Mother Jones
CBPP has posted a series of charts showing the effects of welfare reform on the poor over the past couple of decades. In its first few years it seemed like a great success: welfare rolls went down substantially in the late 90s while the number of poor people with jobs went up. But the late 90s were a boom time, and this probably would have happened anyway. Welfare reform may have provided an extra push, but it was a bubbly economy that made the biggest difference.
So how would welfare reform fare when it got hit with a real test? Answer: not so well. In late 2007 the Great Recession started, creating an extra 1.5 million families with children in poverty. TANF, however, barely responded at all. There was no room in strapped state budgets for more TANF funds:
The TANF block grant fundamentally altered both the structure and the allowable uses of federal and state dollars previously spent on AFDC and related programs. Under TANF, the federal government gives states a fixed block grant totaling $16.5 billion each year….Because the block grant has never been increased or adjusted for inflation, states received 32 percent less in real (inflation-adjusted) dollars in 2014 than they did in 1997. State minimum-required contributions to TANF have declined even more. To receive their full TANF block grant, states only have to spend on TANF purposes 80 percent of the amount they spent on AFDC and related programs in 1995. That “maintenance of effort” requirement isn’t adjusted for inflation, either.
Welfare reform isn’t a subject I know a lot about. I didn’t follow it during the 90s, and I haven’t seriously studied it since then. With that caveat understood, I’d say that some of the changes it made strike me as reasonable. However, its single biggest change was to transform welfare from an entitlement to a block grant. What happened next was entirely predictable: the size of the block grant was never changed, which means we basically allowed inflation to erode it over time. It also made it impossible for TANF to respond to cyclical economic booms and busts.

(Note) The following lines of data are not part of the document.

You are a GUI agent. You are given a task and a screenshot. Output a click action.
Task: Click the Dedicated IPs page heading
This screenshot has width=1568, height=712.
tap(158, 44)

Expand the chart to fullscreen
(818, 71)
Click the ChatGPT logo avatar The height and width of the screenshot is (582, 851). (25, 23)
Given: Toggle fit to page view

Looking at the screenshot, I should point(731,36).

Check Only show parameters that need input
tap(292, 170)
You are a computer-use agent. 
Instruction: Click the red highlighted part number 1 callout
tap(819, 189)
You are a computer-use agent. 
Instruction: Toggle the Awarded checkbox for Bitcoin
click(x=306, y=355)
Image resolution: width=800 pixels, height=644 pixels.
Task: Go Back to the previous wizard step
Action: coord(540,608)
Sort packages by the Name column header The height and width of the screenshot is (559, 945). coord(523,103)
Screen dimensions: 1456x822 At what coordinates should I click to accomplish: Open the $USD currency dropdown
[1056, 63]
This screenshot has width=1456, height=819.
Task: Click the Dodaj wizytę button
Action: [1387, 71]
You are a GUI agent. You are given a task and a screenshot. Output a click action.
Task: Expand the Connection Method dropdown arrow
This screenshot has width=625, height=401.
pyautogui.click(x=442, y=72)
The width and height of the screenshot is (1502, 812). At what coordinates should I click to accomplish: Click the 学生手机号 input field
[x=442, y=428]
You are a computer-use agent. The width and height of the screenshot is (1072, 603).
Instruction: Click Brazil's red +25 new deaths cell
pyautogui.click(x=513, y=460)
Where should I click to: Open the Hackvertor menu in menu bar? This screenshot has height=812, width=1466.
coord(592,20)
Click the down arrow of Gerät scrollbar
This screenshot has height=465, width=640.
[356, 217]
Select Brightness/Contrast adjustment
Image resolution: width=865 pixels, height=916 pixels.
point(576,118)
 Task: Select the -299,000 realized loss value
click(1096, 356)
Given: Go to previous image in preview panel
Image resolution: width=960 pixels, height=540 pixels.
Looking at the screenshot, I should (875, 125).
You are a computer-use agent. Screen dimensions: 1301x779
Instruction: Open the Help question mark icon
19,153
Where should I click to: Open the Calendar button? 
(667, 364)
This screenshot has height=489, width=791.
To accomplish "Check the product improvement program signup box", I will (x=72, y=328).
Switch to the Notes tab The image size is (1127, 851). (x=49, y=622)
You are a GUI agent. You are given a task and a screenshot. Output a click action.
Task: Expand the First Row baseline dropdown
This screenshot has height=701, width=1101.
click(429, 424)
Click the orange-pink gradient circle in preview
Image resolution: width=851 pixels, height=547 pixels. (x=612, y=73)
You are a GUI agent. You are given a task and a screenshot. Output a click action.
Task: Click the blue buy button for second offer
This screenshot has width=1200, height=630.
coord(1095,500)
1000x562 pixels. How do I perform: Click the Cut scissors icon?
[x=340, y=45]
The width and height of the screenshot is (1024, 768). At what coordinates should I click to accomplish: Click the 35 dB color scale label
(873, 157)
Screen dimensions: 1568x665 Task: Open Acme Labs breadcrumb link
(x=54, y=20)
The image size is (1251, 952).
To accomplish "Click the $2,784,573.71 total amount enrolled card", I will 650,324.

Make no mistake: this is why conservatives are so enamored of block grants. It’s not because they truly believe that states are better able to manage programs for the poor than the federal government. That’s frankly laughable. The reason they like block grants is because they know perfectly well that they’ll erode over time. That’s how you eventually drown the federal government in a bathtub.
If Paul Ryan ever seriously proposes—and wins Republican support for—a welfare reform plan that includes block grants which (a) grow with inflation and (b) adjust automatically when recessions hit, I’ll pay attention. Until then, they’re just a Trojan Horse for slowly but steadily eliminating federal programs that help the poor. After all, those tax cuts for the rich won’t fund themselves, will they?